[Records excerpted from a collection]
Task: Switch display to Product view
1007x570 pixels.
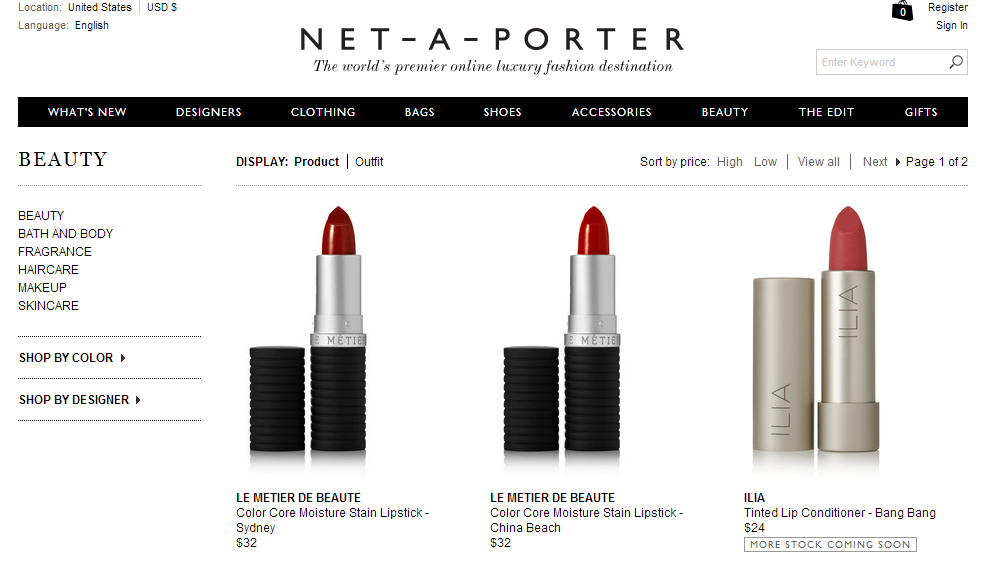Action: (x=317, y=162)
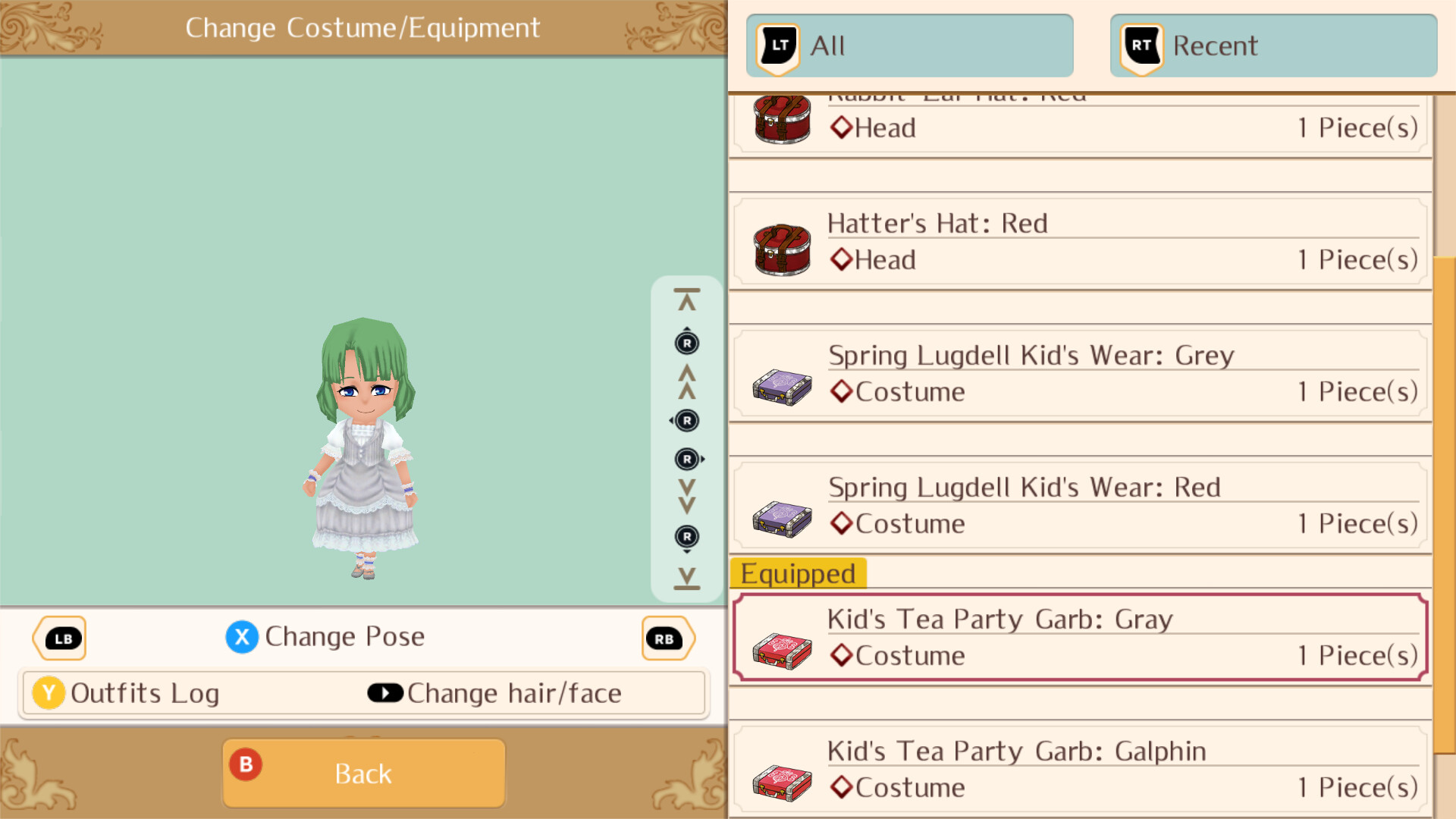Viewport: 1456px width, 819px height.
Task: Click the RB shoulder button icon
Action: (x=667, y=639)
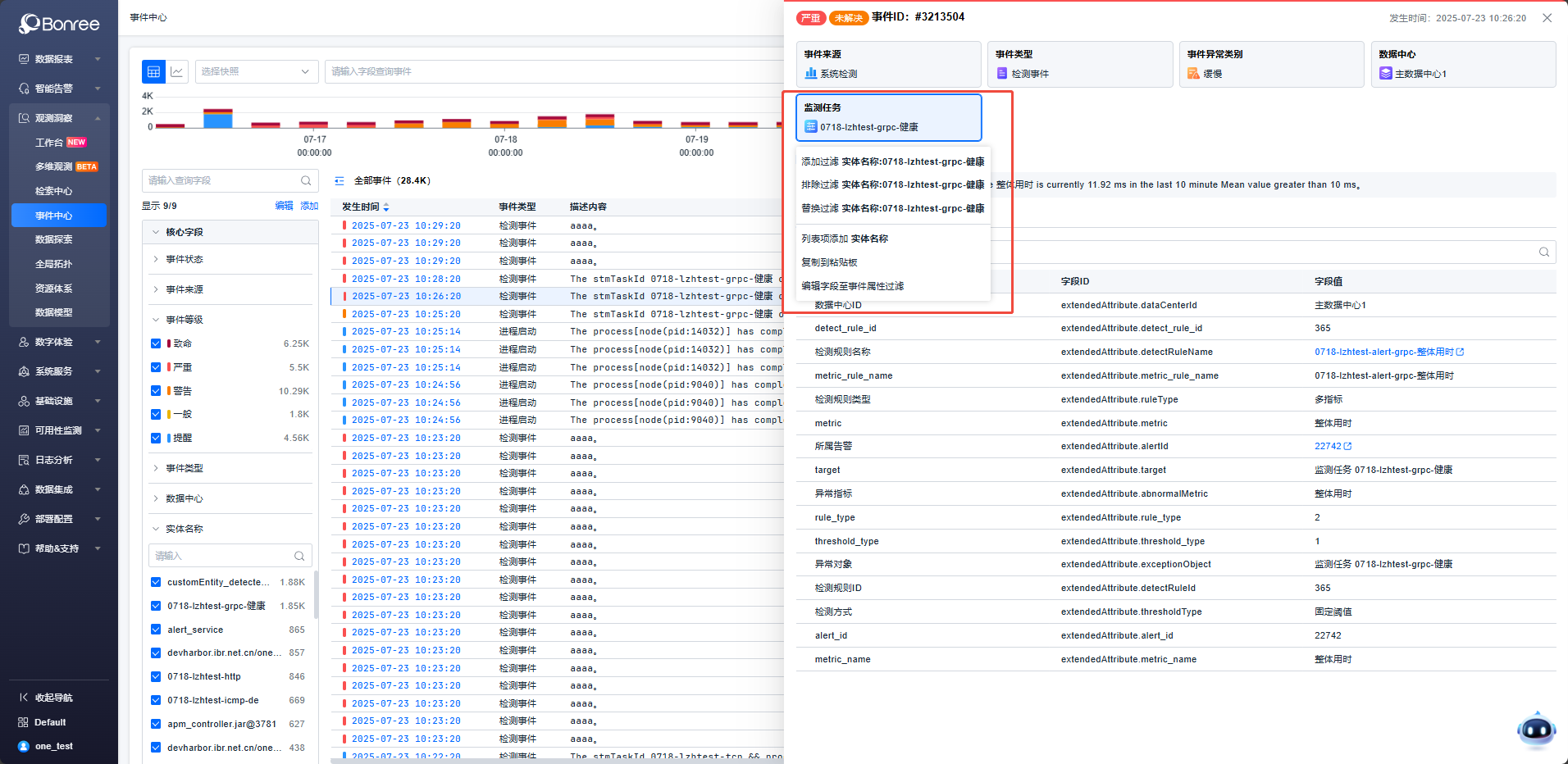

§ PROBLEM DESCRIPTION
Nothing but an exact copy of the data, without its images, should make up your answer.

§ EXERCISE RESPONSE
Task: Switch display to Product view
1007x570 pixels.
Action: (x=317, y=162)
Viewport: 1456px width, 819px height.
Task: Click the RB shoulder button icon
Action: (x=667, y=639)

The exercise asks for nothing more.